Hot Tip: Too Much of a Good Thing
There is a point when trying to move quickly through the water will start to negatively affect the quality of your performance. If you can’t get as high or start to look frantic, slow down a bit.

2. Height

Your height out of the water will have a big impact on your score. Soloists have won and lost competitions after taking risks on their power moves (like barracudas)—they are either rewarded for reaching an extraordinary height or deducted points if they end up tipping over.

Upside-down height is only half the battle though. How high you are in your eggbeater and jumps can have a lot of impact too.

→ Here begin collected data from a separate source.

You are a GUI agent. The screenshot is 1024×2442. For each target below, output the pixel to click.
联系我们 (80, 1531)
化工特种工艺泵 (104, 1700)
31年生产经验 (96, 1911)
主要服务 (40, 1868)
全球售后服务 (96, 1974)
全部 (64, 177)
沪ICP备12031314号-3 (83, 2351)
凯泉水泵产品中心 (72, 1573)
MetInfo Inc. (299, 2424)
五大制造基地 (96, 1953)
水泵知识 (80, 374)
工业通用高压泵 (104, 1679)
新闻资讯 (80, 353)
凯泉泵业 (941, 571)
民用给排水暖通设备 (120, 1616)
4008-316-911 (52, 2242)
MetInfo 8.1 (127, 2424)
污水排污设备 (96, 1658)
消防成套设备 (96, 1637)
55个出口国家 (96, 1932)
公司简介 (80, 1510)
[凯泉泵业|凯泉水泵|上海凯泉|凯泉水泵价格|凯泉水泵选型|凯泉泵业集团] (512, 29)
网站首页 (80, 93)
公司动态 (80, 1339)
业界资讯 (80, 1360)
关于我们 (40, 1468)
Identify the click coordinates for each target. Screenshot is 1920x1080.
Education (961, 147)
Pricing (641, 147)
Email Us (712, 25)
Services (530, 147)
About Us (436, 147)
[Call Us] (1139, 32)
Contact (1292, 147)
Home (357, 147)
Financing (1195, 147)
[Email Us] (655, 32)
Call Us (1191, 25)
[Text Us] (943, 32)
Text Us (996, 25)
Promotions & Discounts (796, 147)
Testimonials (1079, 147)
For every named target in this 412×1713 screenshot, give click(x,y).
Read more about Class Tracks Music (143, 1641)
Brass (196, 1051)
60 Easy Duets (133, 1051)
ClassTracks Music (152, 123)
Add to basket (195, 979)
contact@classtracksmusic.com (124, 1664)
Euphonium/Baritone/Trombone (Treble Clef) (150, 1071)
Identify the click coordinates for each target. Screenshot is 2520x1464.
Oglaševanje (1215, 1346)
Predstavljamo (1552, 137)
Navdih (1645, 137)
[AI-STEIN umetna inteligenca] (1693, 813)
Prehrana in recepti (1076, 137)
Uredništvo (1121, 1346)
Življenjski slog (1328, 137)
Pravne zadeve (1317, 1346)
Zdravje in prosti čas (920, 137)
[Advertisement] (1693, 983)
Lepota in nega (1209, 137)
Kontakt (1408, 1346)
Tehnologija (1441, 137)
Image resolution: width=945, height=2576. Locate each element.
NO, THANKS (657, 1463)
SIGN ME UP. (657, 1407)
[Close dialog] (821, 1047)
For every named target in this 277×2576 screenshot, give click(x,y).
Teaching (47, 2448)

Think about it this way: When you’re right-side up, if all the judges get to see is your neck and head out of the water, they’re only actually evaluating about ten percent of your body! You could understand how that might be boring.

The more of your body you can get out of the water, the better.

3. Extend

In synchronized swimming, extension usually refers to how pointed and curled your toes are and how straight, or slightly hyper-extended, your knees are. The fact is, a well-extended leg looks better doing just about anything than an unextended one even if the quality of the work is slightly lower.

Make your knee and foot extension a priority when you are a new, young synchro swimmer because it will only become harder to change as you get older.

Extension can also refer to how much stretch or reach you have in each movement. As mentioned before, the more of yourself you can get up and out of the water the better.

Reaching and extending though every move will not only help you get higher, but also make you look bigger and more impressive in the pool (as opposed to just a little head and arm poking up).

4. Energy

Nothing improves a routine like a little energy. Whether you’re swimming to music from the ballet Swan Lake or the fastest techno music around, you can make your routine look powerful simply by giving it 100-percent.

The combination of extension, reach and the speed with which you arrive at every new position will show how much energy you are putting into your performance. This becomes especially critical at the end of the routine when you’re feeling tired.

Just remember, a strong finish may sway the judge’s score in your favor.

5. Smile

Everyone always asks synchro swimmers, “Why do you guys smile so much?"

Hot Tip: Use the Mirror
Take ten minutes to experiment with your synchro performance smile in front of a mirror. You might feel dorky, but it’s better to get your nose clip-wearing smile down while you’re alone in front of the mirror than in front of an audience and judges.

It’s really all about looking comfortable and effortless in the water. That said, the smiling can go a little overboard sometimes which is why it’s important to practice your facial expressions regularly during training.

That way, you won’t forget to smile at the meet or become distracted while trying to add expression into your routine at the last minute. (You might also realize, a bit too late, that your smile doesn’t look quite how you imagined when you have your nose clip on.)

Do the Best You Can

When competing, it’s important to remember that scores are ultimately the subjective opinions of the judges. That makes it hard to know what to expect.

Take charge of the things that you can control: Train to be the best synchronized swimmer you can be and remember that the judges are your VIP audience members-- making them happy will only help your score.